Это книга-синодик: Лосев пишет о мертвом Бродском (“В похоронном дому расшушукалась жизнь-выдвиженка...”, может быть, “Памяти полярника”, “Пирс испарился” и др.), о мертвом Довлатове (“Я видал: как шахтер из забоя...”), о мертвом Сапгире (“Сапгир”).
Это книга для записи сновидений, истолкованию, надо заметить, поддающихся не всегда. Закрыт “Отрывок” (“Лег спать в июне — просыпаюсь в январе...”). Сновидцу не понять (а нам тем более), где происходит дело, — “Литва ли, Закарпатье”, и что там за гость, этот “зверь, одетый человеком”, и что он хочет сообщить на языке, “скрипучем, как санскрит”. Есть “Новоселье” — сон о чьем-то (чьем? кто-то автору, кажется, очень близкий) переселении в новое жилище: из коммунальной “свалки хлама, сортирной вонялки” — в квартиру отдельную. Слишком даже отдельную, безысходно:
...мы прошли в гостиную,
а потом через залу пустынную
в спальню. Но почему одну?

========================

Что сделать –
Продолжите текст о книге Лосева сразу после его последней строки.

Записи из коллекции –
========================

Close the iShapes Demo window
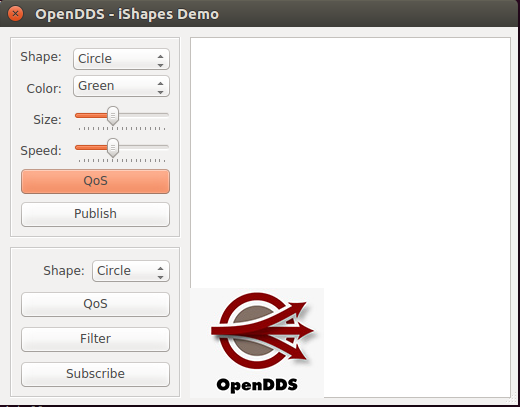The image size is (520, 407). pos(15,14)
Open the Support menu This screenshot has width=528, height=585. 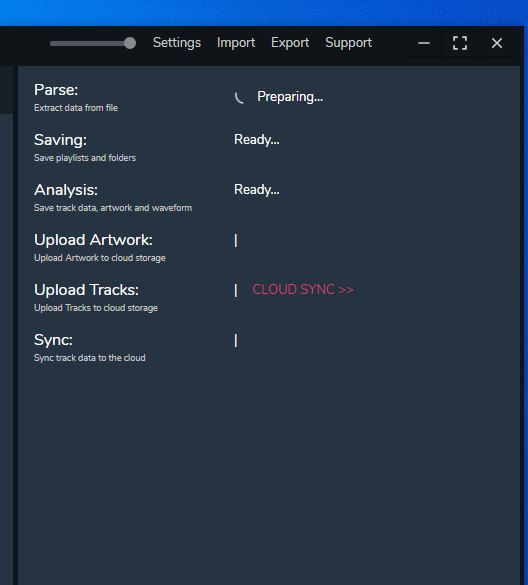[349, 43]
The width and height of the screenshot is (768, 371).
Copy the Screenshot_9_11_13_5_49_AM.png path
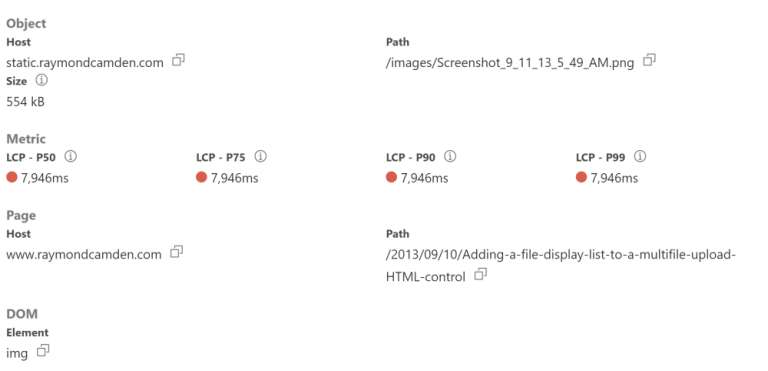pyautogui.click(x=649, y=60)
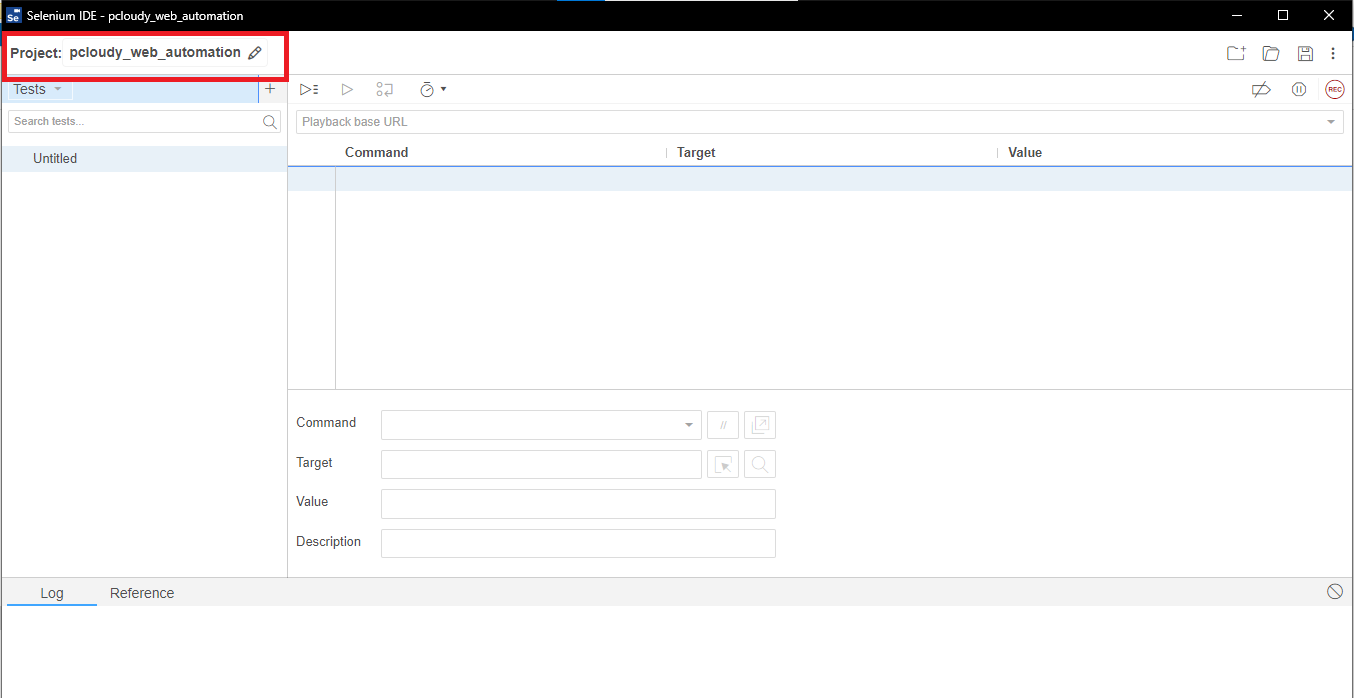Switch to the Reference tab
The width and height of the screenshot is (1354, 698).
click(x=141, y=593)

========================

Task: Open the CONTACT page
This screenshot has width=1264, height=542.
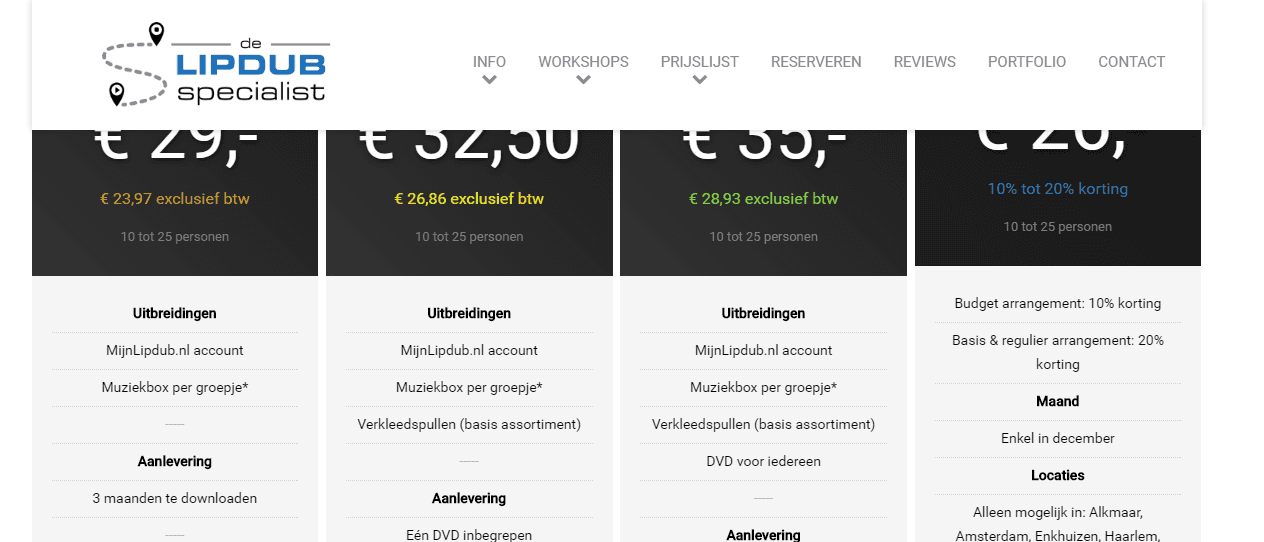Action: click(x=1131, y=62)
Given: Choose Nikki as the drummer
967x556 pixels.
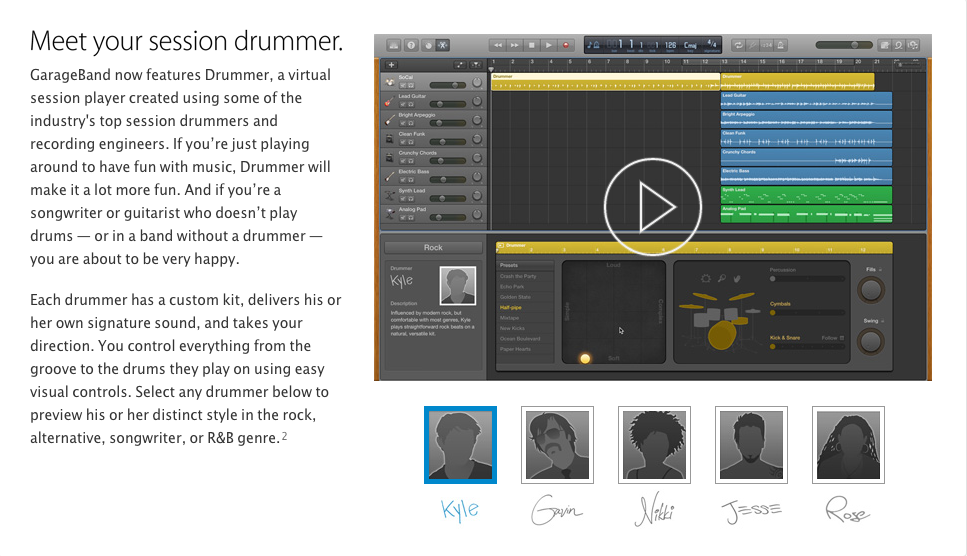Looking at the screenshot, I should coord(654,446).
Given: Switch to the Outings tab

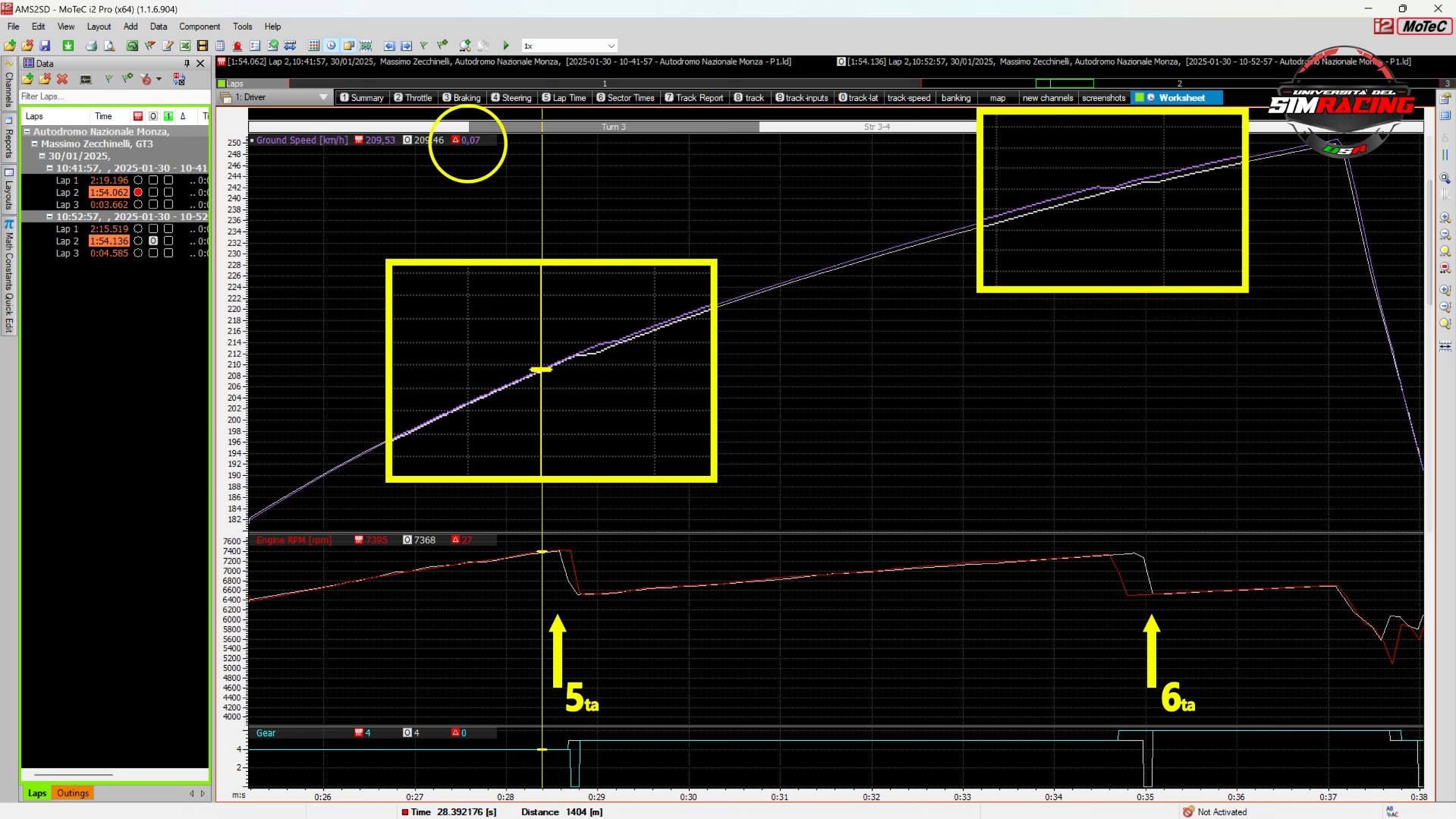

========================

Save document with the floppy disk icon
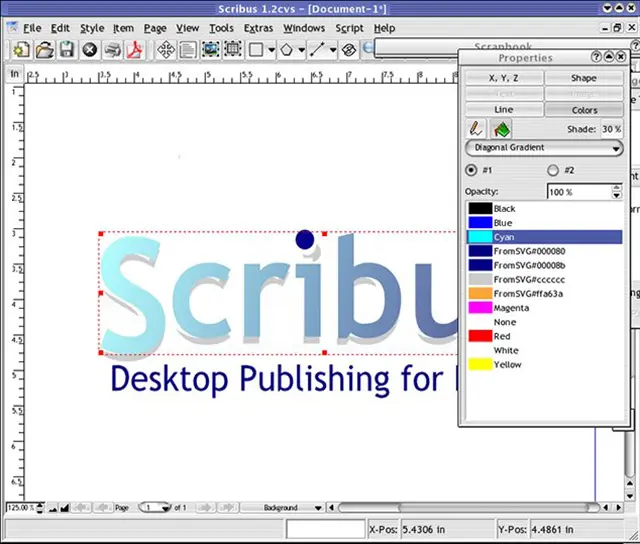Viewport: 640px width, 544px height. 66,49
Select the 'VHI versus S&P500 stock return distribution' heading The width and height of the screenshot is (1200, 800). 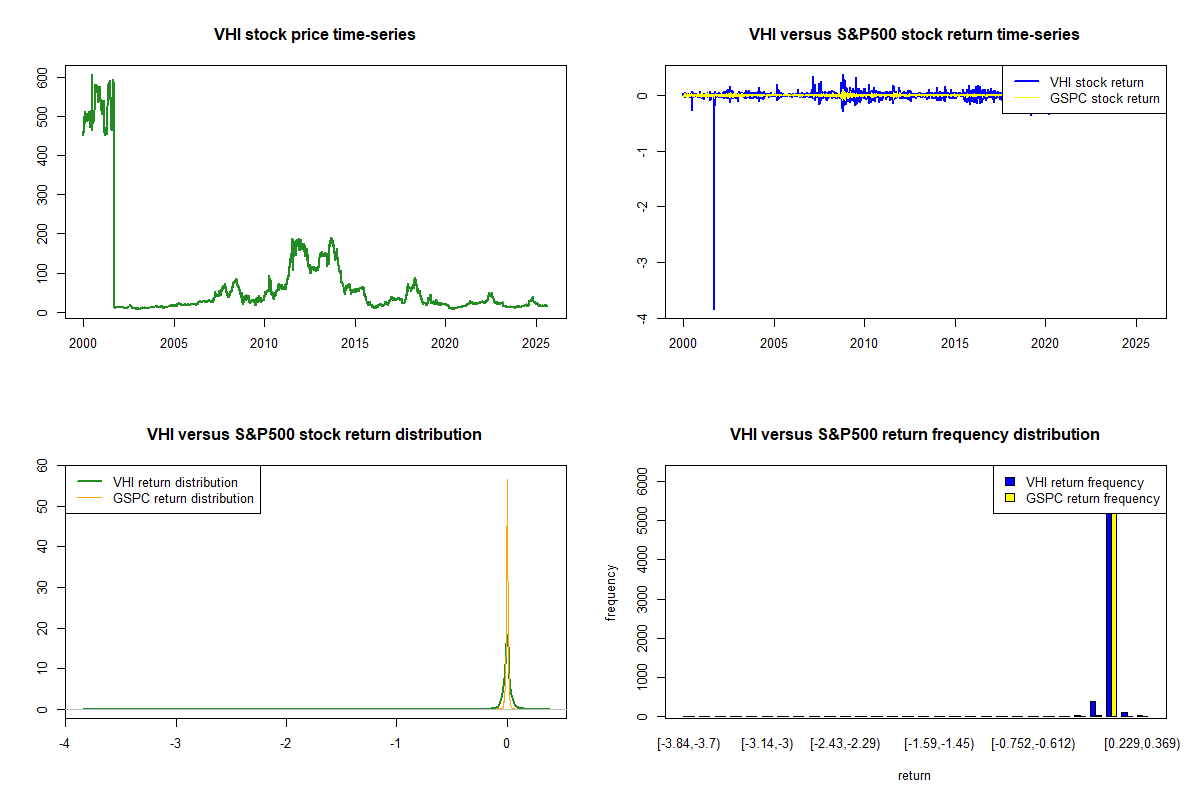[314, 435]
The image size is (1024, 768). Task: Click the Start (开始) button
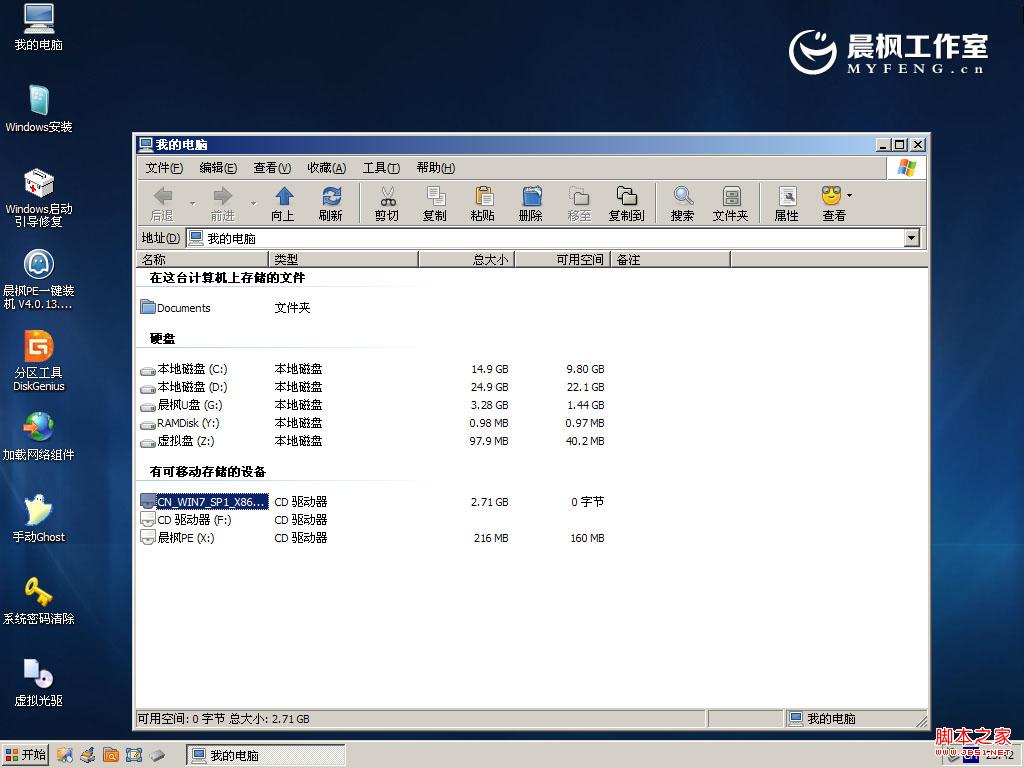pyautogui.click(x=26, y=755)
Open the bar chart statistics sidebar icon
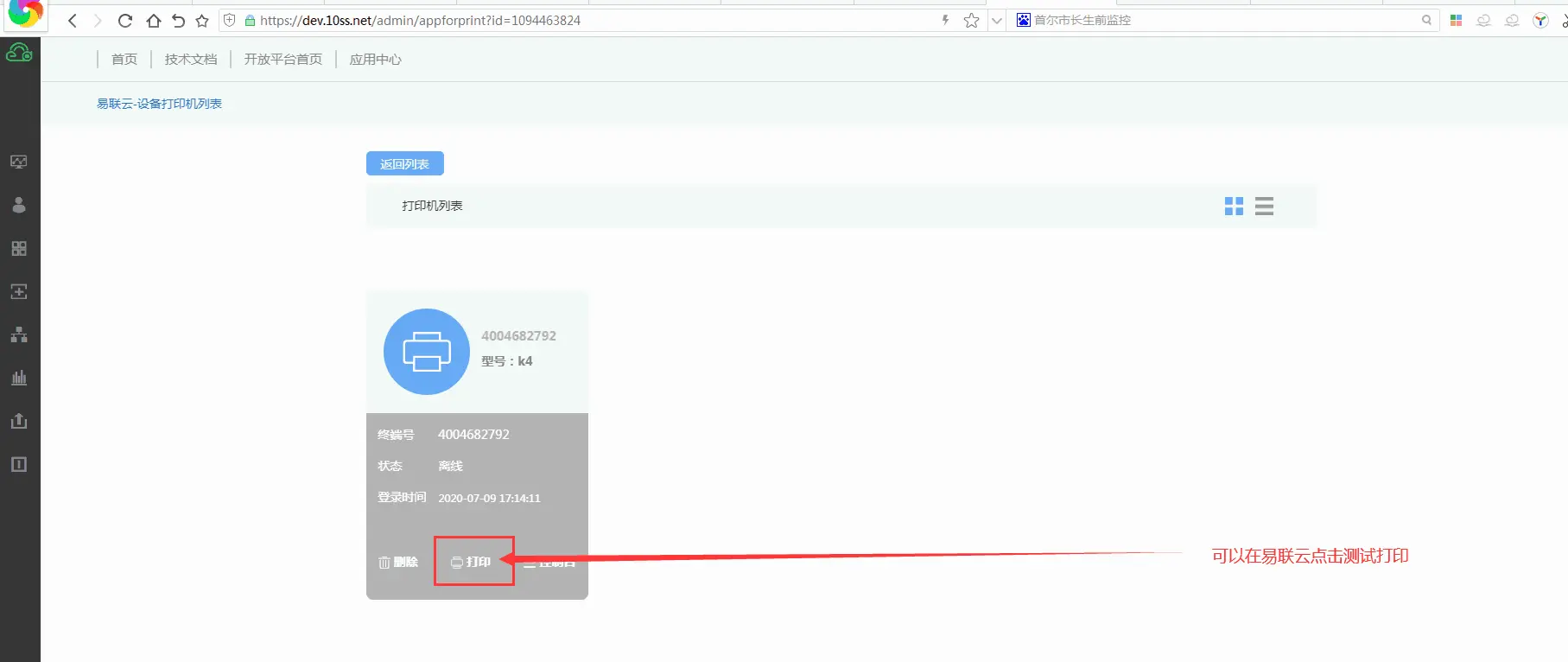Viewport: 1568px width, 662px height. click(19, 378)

========================

Ответ –
И тотчас планировщик сна
показал: вот еще одна
и еще, спален было много,
много темных комнат для сна...
Тут и Юнг, тут и Блок, его “Ночная фиалка”, сон во сне, сон о сонной избе.
Есть в книге еще и “Прозрачный дом”, тоже как будто несколько сомнамбулический, со смещенными смыслами:
Наверное, налогов не платили,
и оттого прозрачен был насквозь
дом, где детей без счету наплодили,
цветов, собак и кошек развелось...
“Прозрачность” оптическая, оказавшись в соседстве с темой “налогов”, неизбежно прочитывается еще и как “прозрачность” финансовая. Но ведь последняя-то как раз и предполагает налоговую дисциплину. Что этот парадокс значит?
...Но, видимо, пришел за недоимкой —
инспектор ли, посланец ли небес,
и мир внутри сперва оделся дымкой,
потом и вовсе из виду исчез...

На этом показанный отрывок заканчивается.